-1

So my question is duplicate or mundane but i really can use some help here. I want to store emojis and some special characters in specific columns of 3 tables. My application is a workflow engine Processmaker running inside docker. This application talks with mysql server running as another docker container.

To solve the issue i have followed below links and did the changes too but all in vain. The databases are created dynamically.

  1. How to store Emoji Character in MySQL Database
  2. https://dba.stackexchange.com/questions/153720/mysql-unable-to-store-emoji-in-utf8mb4-collation

Please correct me if i am wrong.
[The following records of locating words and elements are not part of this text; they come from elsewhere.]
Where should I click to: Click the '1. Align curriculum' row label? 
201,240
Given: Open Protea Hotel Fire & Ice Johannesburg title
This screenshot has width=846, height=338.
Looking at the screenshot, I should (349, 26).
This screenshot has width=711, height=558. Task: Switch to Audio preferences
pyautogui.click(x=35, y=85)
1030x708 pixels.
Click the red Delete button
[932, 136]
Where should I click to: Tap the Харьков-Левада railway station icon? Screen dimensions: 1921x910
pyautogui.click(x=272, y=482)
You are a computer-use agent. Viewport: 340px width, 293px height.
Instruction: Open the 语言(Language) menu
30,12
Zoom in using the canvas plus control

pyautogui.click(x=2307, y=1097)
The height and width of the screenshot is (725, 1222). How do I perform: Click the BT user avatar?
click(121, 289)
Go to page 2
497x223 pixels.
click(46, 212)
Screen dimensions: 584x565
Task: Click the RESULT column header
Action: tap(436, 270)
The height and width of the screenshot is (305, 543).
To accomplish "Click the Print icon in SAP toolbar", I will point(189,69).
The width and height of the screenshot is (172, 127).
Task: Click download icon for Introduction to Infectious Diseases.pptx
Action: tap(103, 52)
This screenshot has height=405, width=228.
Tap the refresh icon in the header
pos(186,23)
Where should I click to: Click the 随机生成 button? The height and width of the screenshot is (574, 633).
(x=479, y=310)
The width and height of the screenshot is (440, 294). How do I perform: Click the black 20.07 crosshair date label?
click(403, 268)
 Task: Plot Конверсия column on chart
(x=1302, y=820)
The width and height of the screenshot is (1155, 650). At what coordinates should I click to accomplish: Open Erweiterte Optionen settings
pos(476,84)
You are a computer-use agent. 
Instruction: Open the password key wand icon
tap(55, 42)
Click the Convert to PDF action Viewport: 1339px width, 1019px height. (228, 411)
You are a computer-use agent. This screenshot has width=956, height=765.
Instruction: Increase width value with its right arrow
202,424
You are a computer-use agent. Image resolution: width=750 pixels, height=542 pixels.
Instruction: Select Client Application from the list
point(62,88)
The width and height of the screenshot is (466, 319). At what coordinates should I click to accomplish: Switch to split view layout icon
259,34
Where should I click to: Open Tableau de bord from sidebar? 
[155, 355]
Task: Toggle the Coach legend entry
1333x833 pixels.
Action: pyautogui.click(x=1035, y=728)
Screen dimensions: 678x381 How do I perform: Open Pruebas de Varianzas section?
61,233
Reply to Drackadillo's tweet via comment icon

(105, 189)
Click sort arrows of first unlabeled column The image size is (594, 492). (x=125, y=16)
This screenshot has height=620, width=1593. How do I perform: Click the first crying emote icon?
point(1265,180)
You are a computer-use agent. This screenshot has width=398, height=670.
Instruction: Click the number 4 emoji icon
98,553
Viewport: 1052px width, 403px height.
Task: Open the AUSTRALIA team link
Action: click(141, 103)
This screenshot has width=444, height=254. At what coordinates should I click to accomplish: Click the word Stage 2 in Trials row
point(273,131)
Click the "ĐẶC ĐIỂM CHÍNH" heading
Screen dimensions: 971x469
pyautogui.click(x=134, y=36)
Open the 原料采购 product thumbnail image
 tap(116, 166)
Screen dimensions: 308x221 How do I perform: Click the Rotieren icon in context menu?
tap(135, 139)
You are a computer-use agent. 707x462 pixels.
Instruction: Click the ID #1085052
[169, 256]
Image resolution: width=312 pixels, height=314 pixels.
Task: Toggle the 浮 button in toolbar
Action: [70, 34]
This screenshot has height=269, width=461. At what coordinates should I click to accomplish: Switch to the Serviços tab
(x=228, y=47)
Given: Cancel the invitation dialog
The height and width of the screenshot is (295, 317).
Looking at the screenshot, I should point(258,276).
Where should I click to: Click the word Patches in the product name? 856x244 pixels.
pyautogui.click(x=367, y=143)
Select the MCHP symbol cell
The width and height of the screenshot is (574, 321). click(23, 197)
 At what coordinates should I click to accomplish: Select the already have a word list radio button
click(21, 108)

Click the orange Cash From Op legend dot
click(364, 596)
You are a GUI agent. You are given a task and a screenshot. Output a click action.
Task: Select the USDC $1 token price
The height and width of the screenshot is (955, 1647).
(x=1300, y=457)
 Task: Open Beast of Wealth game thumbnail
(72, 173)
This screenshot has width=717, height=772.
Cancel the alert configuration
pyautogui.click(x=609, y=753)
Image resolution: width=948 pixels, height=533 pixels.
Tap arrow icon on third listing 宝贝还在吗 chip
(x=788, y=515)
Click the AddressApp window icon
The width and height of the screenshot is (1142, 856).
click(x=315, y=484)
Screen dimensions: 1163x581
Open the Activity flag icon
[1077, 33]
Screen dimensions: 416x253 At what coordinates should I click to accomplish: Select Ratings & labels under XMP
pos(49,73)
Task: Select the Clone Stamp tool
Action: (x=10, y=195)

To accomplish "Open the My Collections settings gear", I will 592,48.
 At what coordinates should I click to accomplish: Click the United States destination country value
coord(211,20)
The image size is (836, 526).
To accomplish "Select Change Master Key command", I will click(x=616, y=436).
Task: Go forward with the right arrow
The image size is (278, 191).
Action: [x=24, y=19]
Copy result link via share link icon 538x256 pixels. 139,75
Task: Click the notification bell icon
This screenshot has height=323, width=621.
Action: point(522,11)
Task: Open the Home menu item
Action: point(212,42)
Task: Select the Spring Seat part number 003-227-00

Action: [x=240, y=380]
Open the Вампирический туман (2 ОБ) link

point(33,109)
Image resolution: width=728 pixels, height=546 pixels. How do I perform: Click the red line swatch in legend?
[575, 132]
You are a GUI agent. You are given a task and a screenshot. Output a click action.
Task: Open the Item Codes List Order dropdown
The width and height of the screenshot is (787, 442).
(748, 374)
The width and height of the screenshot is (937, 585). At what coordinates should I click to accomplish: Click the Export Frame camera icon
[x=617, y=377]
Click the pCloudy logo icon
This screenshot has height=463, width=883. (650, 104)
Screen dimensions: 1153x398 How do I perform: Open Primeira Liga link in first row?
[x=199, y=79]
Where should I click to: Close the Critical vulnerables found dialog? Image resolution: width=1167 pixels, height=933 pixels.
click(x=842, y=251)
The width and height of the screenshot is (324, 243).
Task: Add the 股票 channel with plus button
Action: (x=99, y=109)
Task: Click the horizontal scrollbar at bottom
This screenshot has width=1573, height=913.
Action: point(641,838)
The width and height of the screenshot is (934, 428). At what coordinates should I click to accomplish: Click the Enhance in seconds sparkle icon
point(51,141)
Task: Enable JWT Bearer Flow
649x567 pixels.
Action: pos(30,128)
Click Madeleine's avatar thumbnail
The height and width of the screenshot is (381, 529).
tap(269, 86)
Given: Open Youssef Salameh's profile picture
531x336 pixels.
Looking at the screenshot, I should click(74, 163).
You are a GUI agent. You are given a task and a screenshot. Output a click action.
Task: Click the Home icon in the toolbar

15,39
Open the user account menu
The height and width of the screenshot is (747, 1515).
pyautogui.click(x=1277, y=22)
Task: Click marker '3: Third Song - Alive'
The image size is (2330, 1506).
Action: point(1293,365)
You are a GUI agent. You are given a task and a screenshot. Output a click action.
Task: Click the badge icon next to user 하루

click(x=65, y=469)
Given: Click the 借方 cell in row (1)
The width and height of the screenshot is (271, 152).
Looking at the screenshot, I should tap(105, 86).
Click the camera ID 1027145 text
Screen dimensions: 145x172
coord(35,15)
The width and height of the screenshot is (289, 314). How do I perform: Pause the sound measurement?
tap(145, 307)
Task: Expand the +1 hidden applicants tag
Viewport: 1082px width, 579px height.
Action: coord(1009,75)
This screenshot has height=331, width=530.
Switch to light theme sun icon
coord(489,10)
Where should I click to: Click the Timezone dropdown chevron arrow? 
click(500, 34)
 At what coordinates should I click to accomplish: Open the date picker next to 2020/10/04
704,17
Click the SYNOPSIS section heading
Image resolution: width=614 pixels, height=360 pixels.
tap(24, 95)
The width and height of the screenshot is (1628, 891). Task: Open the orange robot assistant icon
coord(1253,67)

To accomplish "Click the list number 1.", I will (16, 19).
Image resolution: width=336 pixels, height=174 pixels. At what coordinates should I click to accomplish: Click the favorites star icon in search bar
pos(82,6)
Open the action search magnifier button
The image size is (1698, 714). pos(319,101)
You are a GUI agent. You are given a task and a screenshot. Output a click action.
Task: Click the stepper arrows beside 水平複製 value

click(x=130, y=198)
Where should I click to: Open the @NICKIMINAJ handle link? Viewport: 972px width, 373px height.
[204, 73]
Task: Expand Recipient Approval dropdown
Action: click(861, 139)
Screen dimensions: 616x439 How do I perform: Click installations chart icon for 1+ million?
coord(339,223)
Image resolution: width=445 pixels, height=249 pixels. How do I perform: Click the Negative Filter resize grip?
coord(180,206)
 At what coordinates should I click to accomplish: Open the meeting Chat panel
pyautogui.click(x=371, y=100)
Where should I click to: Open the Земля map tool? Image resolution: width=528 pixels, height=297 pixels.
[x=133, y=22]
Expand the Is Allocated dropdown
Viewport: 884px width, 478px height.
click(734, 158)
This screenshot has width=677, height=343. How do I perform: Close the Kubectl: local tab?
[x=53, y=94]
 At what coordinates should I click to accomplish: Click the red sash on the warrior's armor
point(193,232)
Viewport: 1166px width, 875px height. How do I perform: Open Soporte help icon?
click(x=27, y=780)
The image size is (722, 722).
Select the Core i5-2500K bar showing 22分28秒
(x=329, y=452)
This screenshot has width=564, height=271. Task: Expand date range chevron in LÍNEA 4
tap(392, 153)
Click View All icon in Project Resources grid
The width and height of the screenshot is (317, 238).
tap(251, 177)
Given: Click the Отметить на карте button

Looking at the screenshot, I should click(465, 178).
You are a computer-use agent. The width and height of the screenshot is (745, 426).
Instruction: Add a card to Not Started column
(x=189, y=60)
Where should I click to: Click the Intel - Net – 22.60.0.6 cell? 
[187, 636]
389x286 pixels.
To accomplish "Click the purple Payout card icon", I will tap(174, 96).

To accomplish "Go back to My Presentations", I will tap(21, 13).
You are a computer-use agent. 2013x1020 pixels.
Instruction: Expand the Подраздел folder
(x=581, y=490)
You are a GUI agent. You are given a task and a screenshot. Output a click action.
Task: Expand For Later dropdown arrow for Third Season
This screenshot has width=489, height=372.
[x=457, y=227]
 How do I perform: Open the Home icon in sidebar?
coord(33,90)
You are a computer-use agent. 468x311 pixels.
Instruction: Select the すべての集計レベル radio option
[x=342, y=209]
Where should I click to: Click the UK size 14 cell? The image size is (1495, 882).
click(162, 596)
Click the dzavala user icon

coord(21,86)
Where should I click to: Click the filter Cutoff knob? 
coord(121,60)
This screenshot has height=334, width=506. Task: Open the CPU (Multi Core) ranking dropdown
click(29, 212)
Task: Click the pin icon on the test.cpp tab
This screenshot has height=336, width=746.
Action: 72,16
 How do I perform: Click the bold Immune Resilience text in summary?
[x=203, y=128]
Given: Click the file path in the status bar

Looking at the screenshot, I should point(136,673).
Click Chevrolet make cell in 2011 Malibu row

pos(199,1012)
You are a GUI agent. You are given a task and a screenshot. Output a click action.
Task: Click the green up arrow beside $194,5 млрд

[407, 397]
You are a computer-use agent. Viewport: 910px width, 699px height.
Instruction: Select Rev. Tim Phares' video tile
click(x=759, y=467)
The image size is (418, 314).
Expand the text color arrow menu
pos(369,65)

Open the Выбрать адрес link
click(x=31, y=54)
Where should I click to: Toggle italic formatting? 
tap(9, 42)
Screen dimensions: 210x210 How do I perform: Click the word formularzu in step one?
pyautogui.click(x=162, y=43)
Even if i want to save emoji into 3 tables i have to change the collation and charset of :

  1. The Database.
  2. Associated tables in which i want to store emojis.
  3. Associated columns of those tables which would hold those emoji characters.

I achieve above steps (1-3) by running mysql queries after database creation, like so :

    ALTER DATABASE database CHARACTER SET = utf8mb4 COLLATE = utf8mb4_unicode_ci; 

    ALTER TABLE table_one CONVERT TO CHARACTER SET utf8mb4 COLLATE utf8mb4_unicode_ci;
    ALTER TABLE table_one CHANGE column_one column_one mediumtext CHARACTER SET utf8mb4 COLLATE utf8mb4_unicode_ci; 
    ALTER TABLE table_two CONVERT TO CHARACTER SET utf8mb4 COLLATE utf8mb4_unicode_ci;
    ALTER TABLE table_two CHANGE column_two column_two mediumtext CHARACTER SET utf8mb4 COLLATE utf8mb4_unicode_ci;
    SET NAMES utf8mb4;

for changing the collation and charset i also tried the approach of configuring it in my.cnf as such ( to achieve step 1 - step 2 ) :

    [mysqld]
    character-set-server = utf8mb4
    collation-server = utf8mb4_unicode_ci
    init_connect='SET NAMES utf8mb4'
    character-set-client-handshake = FALSE

    [mysql]
    default-character-set = utf8mb4


    [client]
    default-character-set = utf8mb4

All of above steps doesn't seem to work. Also the mysql server can have lot of databases which are created dynamically. Right after the database creation i run below query :

SHOW VARIABLES WHERE Variable_name LIKE 'character\_set\_%' OR Variable_name LIKE 'collation%';

and i get this result : some collation and charset info

My sql client also uses utf8mb4 charset and collation as utf8mb4_unicode_ci. Since there could be hundreds of databases and it isn't possible for me to go and run these queries manually for each of them

So i was thinking if i can run some queries right after database creation OR Is there a way to do it ?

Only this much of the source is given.